* _WHAT YOU ARE ASKED TO DO_
Every entry should be repeated exactly as written.

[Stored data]
=== Begin Enclosure ===
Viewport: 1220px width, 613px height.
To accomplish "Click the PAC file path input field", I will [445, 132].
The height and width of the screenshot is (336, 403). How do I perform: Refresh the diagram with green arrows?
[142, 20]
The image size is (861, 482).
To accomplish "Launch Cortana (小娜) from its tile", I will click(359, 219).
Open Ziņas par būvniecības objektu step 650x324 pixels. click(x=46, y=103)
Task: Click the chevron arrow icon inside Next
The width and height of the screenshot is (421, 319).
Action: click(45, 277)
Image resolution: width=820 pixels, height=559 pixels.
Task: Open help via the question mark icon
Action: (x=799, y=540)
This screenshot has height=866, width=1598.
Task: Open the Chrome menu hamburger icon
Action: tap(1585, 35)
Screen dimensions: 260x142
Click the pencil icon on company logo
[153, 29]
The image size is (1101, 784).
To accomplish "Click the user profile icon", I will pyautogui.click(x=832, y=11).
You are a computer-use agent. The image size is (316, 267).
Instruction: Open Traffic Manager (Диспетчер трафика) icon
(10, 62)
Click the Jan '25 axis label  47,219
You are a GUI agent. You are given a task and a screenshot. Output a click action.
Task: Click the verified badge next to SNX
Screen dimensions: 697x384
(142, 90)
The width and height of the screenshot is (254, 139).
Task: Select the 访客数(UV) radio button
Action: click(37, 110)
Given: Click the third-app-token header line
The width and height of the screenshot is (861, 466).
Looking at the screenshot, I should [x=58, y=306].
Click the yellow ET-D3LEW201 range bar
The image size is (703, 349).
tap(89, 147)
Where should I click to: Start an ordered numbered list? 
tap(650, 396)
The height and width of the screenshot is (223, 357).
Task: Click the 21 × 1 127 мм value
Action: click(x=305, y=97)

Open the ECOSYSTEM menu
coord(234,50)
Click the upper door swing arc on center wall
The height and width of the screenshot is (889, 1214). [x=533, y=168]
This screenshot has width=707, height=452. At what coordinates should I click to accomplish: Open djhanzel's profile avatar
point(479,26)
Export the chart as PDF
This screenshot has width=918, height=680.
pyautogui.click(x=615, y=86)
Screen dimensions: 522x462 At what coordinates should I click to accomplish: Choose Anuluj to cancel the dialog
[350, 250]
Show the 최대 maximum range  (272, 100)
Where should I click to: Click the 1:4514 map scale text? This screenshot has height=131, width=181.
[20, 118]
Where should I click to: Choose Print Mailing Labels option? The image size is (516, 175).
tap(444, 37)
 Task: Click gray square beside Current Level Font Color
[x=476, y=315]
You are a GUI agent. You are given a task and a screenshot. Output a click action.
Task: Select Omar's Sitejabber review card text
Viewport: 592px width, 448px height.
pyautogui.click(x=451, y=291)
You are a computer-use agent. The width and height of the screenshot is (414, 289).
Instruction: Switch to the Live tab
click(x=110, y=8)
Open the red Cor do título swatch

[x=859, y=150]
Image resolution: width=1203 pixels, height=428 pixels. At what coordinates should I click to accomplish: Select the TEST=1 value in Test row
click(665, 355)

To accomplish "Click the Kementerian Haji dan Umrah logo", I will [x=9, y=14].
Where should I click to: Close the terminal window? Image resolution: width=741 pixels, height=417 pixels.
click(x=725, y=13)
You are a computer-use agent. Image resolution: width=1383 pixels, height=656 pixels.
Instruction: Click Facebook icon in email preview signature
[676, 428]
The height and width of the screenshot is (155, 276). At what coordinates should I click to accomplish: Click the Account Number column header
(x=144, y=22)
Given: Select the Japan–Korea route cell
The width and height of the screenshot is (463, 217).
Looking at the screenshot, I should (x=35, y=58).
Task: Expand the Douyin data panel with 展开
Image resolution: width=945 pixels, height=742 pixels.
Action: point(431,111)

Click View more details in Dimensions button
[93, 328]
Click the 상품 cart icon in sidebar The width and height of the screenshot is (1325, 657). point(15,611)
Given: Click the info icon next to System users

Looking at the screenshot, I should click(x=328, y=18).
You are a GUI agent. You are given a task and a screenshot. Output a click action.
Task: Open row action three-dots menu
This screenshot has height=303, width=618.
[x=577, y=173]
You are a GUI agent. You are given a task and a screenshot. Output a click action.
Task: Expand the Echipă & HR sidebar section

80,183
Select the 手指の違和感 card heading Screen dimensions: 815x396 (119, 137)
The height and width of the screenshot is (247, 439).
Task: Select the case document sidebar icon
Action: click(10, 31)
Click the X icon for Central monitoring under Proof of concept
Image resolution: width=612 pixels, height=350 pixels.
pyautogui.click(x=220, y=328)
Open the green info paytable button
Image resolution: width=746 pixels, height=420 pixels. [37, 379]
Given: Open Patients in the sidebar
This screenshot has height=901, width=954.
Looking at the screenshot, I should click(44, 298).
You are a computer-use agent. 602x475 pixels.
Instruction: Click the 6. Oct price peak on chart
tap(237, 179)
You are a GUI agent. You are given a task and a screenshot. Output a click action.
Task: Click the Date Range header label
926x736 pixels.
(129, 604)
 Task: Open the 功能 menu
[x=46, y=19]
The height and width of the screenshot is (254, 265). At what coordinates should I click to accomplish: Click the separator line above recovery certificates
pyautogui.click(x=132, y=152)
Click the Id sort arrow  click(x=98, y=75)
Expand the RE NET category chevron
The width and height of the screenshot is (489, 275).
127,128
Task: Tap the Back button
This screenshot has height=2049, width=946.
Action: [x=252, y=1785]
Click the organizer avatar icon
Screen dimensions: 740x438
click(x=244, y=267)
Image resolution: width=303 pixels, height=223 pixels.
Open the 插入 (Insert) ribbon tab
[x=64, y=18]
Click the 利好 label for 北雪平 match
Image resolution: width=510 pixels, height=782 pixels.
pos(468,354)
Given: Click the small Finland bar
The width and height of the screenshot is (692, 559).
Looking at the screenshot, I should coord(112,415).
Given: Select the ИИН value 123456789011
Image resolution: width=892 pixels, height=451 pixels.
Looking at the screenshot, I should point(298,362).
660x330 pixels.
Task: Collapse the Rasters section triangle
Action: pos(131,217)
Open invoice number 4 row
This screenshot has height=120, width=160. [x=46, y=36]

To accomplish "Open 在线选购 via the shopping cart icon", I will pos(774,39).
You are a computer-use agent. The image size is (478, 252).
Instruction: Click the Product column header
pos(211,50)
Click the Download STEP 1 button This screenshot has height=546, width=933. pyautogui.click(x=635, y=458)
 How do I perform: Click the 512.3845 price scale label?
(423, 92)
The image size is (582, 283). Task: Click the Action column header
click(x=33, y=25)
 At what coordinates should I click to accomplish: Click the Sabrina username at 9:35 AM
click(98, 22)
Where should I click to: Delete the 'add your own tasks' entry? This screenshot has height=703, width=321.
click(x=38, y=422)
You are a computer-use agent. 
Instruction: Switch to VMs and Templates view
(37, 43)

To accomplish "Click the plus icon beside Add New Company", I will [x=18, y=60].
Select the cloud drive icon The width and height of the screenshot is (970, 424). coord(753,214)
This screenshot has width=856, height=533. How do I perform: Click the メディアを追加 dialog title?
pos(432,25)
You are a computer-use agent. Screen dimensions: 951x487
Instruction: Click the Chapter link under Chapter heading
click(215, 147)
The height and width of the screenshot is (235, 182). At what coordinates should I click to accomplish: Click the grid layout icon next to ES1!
=== End Enclosure ===
* _COMPLETED TASK_
Viewport: 1220px width, 613px height.
To accomplish "Click the PAC file path input field", I will [445, 132].
The height and width of the screenshot is (336, 403). How do I perform: Refresh the diagram with green arrows?
[142, 20]
The image size is (861, 482).
To accomplish "Launch Cortana (小娜) from its tile", I will click(359, 219).
Open Ziņas par būvniecības objektu step 650x324 pixels. click(x=46, y=103)
Task: Click the chevron arrow icon inside Next
The width and height of the screenshot is (421, 319).
Action: click(45, 277)
Image resolution: width=820 pixels, height=559 pixels.
Task: Open help via the question mark icon
Action: (x=799, y=540)
This screenshot has height=866, width=1598.
Task: Open the Chrome menu hamburger icon
Action: tap(1585, 35)
Screen dimensions: 260x142
Click the pencil icon on company logo
[153, 29]
The image size is (1101, 784).
To accomplish "Click the user profile icon", I will pyautogui.click(x=832, y=11).
You are a computer-use agent. The image size is (316, 267).
Instruction: Open Traffic Manager (Диспетчер трафика) icon
(10, 62)
Click the Jan '25 axis label  47,219
You are a GUI agent. You are given a task and a screenshot. Output a click action.
Task: Click the verified badge next to SNX
Screen dimensions: 697x384
(142, 90)
The width and height of the screenshot is (254, 139).
Task: Select the 访客数(UV) radio button
Action: click(37, 110)
Given: Click the third-app-token header line
The width and height of the screenshot is (861, 466).
Looking at the screenshot, I should [x=58, y=306].
Click the yellow ET-D3LEW201 range bar
The image size is (703, 349).
tap(89, 147)
Where should I click to: Start an ordered numbered list? 
tap(650, 396)
The height and width of the screenshot is (223, 357).
Task: Click the 21 × 1 127 мм value
Action: click(x=305, y=97)

Open the ECOSYSTEM menu
coord(234,50)
Click the upper door swing arc on center wall
The height and width of the screenshot is (889, 1214). [x=533, y=168]
This screenshot has width=707, height=452. At what coordinates should I click to accomplish: Open djhanzel's profile avatar
point(479,26)
Export the chart as PDF
This screenshot has width=918, height=680.
pyautogui.click(x=615, y=86)
Screen dimensions: 522x462 At what coordinates should I click to accomplish: Choose Anuluj to cancel the dialog
[350, 250]
Show the 최대 maximum range  (272, 100)
Where should I click to: Click the 1:4514 map scale text? This screenshot has height=131, width=181.
[20, 118]
Where should I click to: Choose Print Mailing Labels option? The image size is (516, 175).
tap(444, 37)
 Task: Click gray square beside Current Level Font Color
[x=476, y=315]
You are a GUI agent. You are given a task and a screenshot. Output a click action.
Task: Select Omar's Sitejabber review card text
Viewport: 592px width, 448px height.
pyautogui.click(x=451, y=291)
You are a computer-use agent. The width and height of the screenshot is (414, 289).
Instruction: Switch to the Live tab
click(x=110, y=8)
Open the red Cor do título swatch

[x=859, y=150]
Image resolution: width=1203 pixels, height=428 pixels. At what coordinates should I click to accomplish: Select the TEST=1 value in Test row
click(665, 355)

To accomplish "Click the Kementerian Haji dan Umrah logo", I will [x=9, y=14].
Where should I click to: Close the terminal window? Image resolution: width=741 pixels, height=417 pixels.
click(x=725, y=13)
You are a computer-use agent. Image resolution: width=1383 pixels, height=656 pixels.
Instruction: Click Facebook icon in email preview signature
[676, 428]
The height and width of the screenshot is (155, 276). At what coordinates should I click to accomplish: Click the Account Number column header
(x=144, y=22)
Given: Select the Japan–Korea route cell
The width and height of the screenshot is (463, 217).
Looking at the screenshot, I should (x=35, y=58).
Task: Expand the Douyin data panel with 展开
Image resolution: width=945 pixels, height=742 pixels.
Action: point(431,111)

Click View more details in Dimensions button
[93, 328]
Click the 상품 cart icon in sidebar The width and height of the screenshot is (1325, 657). point(15,611)
Given: Click the info icon next to System users

Looking at the screenshot, I should click(x=328, y=18).
You are a GUI agent. You are given a task and a screenshot. Output a click action.
Task: Open row action three-dots menu
This screenshot has height=303, width=618.
[x=577, y=173]
You are a GUI agent. You are given a task and a screenshot. Output a click action.
Task: Expand the Echipă & HR sidebar section

80,183
Select the 手指の違和感 card heading Screen dimensions: 815x396 (119, 137)
The height and width of the screenshot is (247, 439).
Task: Select the case document sidebar icon
Action: click(10, 31)
Click the X icon for Central monitoring under Proof of concept
Image resolution: width=612 pixels, height=350 pixels.
pyautogui.click(x=220, y=328)
Open the green info paytable button
Image resolution: width=746 pixels, height=420 pixels. [37, 379]
Given: Open Patients in the sidebar
This screenshot has height=901, width=954.
Looking at the screenshot, I should click(44, 298).
You are a computer-use agent. 602x475 pixels.
Instruction: Click the 6. Oct price peak on chart
tap(237, 179)
You are a GUI agent. You are given a task and a screenshot. Output a click action.
Task: Click the Date Range header label
926x736 pixels.
(129, 604)
 Task: Open the 功能 menu
[x=46, y=19]
The height and width of the screenshot is (254, 265). At what coordinates should I click to accomplish: Click the separator line above recovery certificates
pyautogui.click(x=132, y=152)
Click the Id sort arrow  click(x=98, y=75)
Expand the RE NET category chevron
The width and height of the screenshot is (489, 275).
127,128
Task: Tap the Back button
This screenshot has height=2049, width=946.
Action: [x=252, y=1785]
Click the organizer avatar icon
Screen dimensions: 740x438
click(x=244, y=267)
Image resolution: width=303 pixels, height=223 pixels.
Open the 插入 (Insert) ribbon tab
[x=64, y=18]
Click the 利好 label for 北雪平 match
Image resolution: width=510 pixels, height=782 pixels.
pos(468,354)
Given: Click the small Finland bar
The width and height of the screenshot is (692, 559).
Looking at the screenshot, I should coord(112,415).
Given: Select the ИИН value 123456789011
Image resolution: width=892 pixels, height=451 pixels.
Looking at the screenshot, I should point(298,362).
660x330 pixels.
Task: Collapse the Rasters section triangle
Action: pos(131,217)
Open invoice number 4 row
This screenshot has height=120, width=160. [x=46, y=36]

To accomplish "Open 在线选购 via the shopping cart icon", I will pos(774,39).
You are a computer-use agent. The image size is (478, 252).
Instruction: Click the Product column header
pos(211,50)
Click the Download STEP 1 button This screenshot has height=546, width=933. pyautogui.click(x=635, y=458)
 How do I perform: Click the 512.3845 price scale label?
(423, 92)
The image size is (582, 283). Task: Click the Action column header
click(x=33, y=25)
 At what coordinates should I click to accomplish: Click the Sabrina username at 9:35 AM
click(98, 22)
Where should I click to: Delete the 'add your own tasks' entry? This screenshot has height=703, width=321.
click(x=38, y=422)
You are a computer-use agent. 
Instruction: Switch to VMs and Templates view
(37, 43)

To accomplish "Click the plus icon beside Add New Company", I will [x=18, y=60].
Select the cloud drive icon The width and height of the screenshot is (970, 424). coord(753,214)
This screenshot has width=856, height=533. How do I perform: Click the メディアを追加 dialog title?
pos(432,25)
You are a computer-use agent. Screen dimensions: 951x487
Instruction: Click the Chapter link under Chapter heading
click(215, 147)
The height and width of the screenshot is (235, 182). At what coordinates should I click to accomplish: Click the grid layout icon next to ES1!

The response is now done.